In recent years, there has been a burgeoning interest in nanoscale surface patterning. Formation of highly ordered nanoscale surface features is demonstrated to have a critical impact in a wide variety of applications. This includes applications in sustainable energy (e.g. solar, thermoelectric, bioenergy), optics (e.g. supertransmisivity, plasmonic devices), sensors, as well as applications in antifouling (e.g. on maritime devices and vehicles) and antimicrobial activity (e.g. on medical devices and implants and food packaging) and in semiconductor industry.
Despite this well-known significance, well-ordered surface nanopatterning methods remain costly, low throughput, and primarily limited to 2D planar geometries of few select materials that are compatible with standard micro/nano-fabrication methods. Challenges in surface nanopatterning are even more pronounced, if the desired structures are below the diffraction limit of optical wavelength (~32 nm).

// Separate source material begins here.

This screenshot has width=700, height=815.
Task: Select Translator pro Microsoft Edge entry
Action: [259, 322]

We have pioneered a novel surface nanopatterning method that enables formation of nanoscale surface features of various geometries on both planar and non-planar surfaces of a wide range of materials from metal alloys to ceramics. Controlled variation in process parameters enables generation of distinct nanoscale features including lines, dots, pyramids, crisscross patterns, etc. This process is extremely high throughput, low cost, and our results indicate that feature sizes as small as 2 nm can be generated on flat substrates, cylinders, cubes, as well as irregular shaped objects using this method.